The word "Site" marks the lines you need; copy each of them from the data.

(Data listing Opens)

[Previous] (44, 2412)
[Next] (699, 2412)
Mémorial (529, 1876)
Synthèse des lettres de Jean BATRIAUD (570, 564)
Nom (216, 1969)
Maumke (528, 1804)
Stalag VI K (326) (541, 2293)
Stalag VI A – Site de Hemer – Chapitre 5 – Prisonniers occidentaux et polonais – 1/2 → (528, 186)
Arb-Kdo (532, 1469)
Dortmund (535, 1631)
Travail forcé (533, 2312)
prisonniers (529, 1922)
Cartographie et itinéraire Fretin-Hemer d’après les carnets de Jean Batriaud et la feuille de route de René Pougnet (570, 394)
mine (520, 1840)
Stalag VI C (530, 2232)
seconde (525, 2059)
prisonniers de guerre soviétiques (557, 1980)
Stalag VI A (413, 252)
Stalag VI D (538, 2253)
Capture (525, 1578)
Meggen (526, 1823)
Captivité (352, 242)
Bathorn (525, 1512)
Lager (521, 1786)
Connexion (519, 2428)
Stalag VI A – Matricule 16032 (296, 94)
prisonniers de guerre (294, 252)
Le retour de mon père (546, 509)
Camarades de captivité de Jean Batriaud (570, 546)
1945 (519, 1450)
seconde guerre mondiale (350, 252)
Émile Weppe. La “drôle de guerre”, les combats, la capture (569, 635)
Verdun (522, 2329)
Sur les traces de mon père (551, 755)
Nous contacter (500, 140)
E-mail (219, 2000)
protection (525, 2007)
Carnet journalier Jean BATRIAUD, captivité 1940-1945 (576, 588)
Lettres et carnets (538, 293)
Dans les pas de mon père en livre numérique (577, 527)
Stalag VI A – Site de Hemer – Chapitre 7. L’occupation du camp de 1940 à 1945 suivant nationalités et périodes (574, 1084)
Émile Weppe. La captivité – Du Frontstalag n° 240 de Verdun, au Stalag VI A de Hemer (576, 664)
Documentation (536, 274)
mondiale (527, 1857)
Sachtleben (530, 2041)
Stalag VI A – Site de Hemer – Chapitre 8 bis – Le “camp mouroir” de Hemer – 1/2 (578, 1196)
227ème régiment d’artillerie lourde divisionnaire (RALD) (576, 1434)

(Data listing Closes)

▸ **Task output**
Stalag VI A – Site de Hemer – Chapitre 5 – Prisonniers occidentaux et polonais – 1/2 → (528, 186)
Stalag VI A – Site de Hemer – Chapitre 7. L’occupation du camp de 1940 à 1945 suivant nationalités et périodes (574, 1084)
Stalag VI A – Site de Hemer – Chapitre 8 bis – Le “camp mouroir” de Hemer – 1/2 (578, 1196)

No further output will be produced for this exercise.